Should a Bob Dylan Song Be Seventeen Minutes Long?
Julia, Rider, and Tod Discuss the Latest Bob Dylan Release
Bob Dylan released something new during the pandemic: “Murder Most Foul,” a seventeen-minute long song that begins with John F. Kennedy’s assassination. This week, Julia, Rider, and Tod discuss the lyrics, Dylan in general, and Dylan’s surprising Nobel Prize in Literature. What a trickster…
From the episode:
Rider Strong: It’s hard for me to identify with the song because I’ve always rolled my eyes at the JFK worship and the JFK assassination moment being such a zeitgeist because I wasn’t born yet. It was always such deep past, but I can imagine for his generation, for the baby boomers, that was the first time that their world sort of ripped open. For a lot of white Americans, that was the first time that this kind of thing could happen here.

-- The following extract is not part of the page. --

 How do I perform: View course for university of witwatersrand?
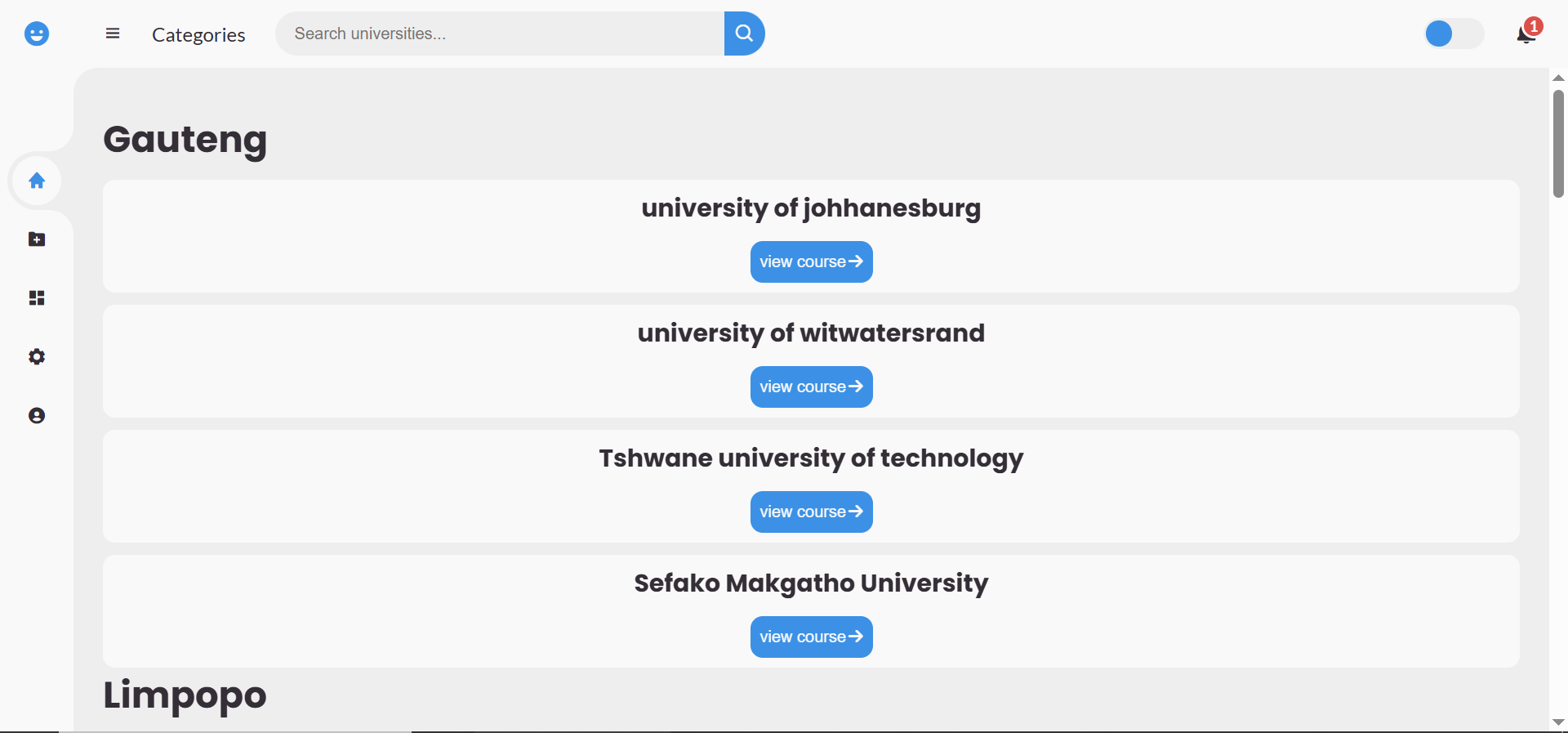[x=811, y=387]
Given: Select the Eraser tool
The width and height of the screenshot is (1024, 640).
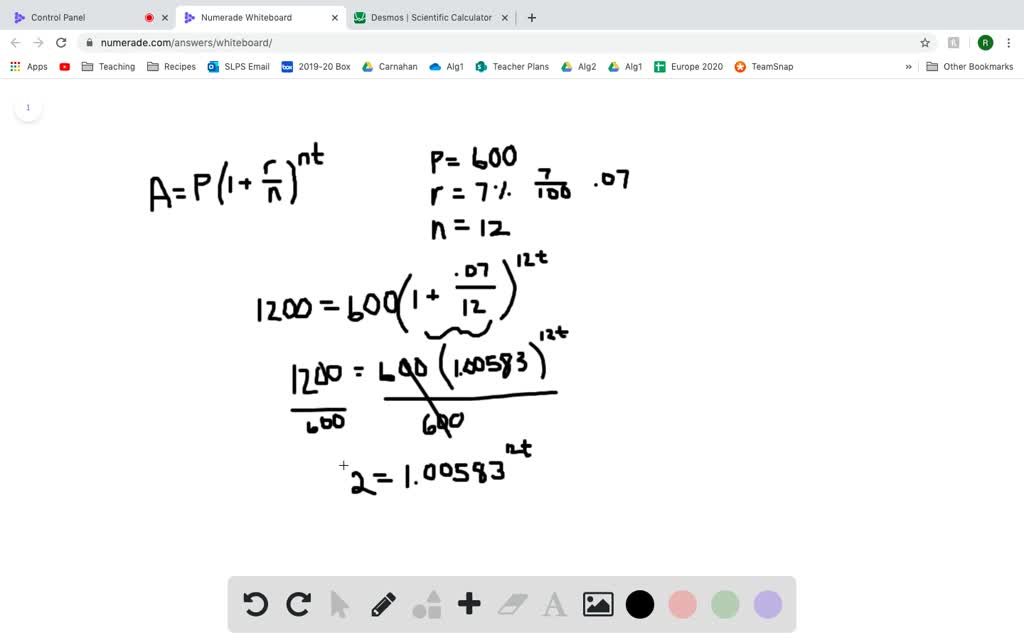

Similarly, we’ve experienced a lot of those moments since, but I feel like this one is one of the biggest, so hearing the person that became the voice of his generation, making some big overarching connection to that moment when the president was shot and they were all violated as safe Americans. Then this moment and seeing this connection between the political machinations and the cultural things that have happened. I can see that and I can feel that, but I don’t think the song really does that very well. I like that idea, but…
Tod Goldberg: I think as a piece of poetry, it’s just bad beat poetry to be perfectly honest with you. The reason we are talking about this, since we don’t normally talk about songwriting, is that Dylan got the Nobel Prize in Literature a few years ago. In fact, I saw him in concert the next day. He got the Nobel Prize and then he played Desert Trip, which was the Coachella for old people that they did one year out here. It was Bob Dylan, The Rolling Stones, Paul McCartney, Neil Young, the Who, and Roger Waters over the course of three nights. … He did not say a word from the stage. He played for an hour and a half, didn’t speak, and then left.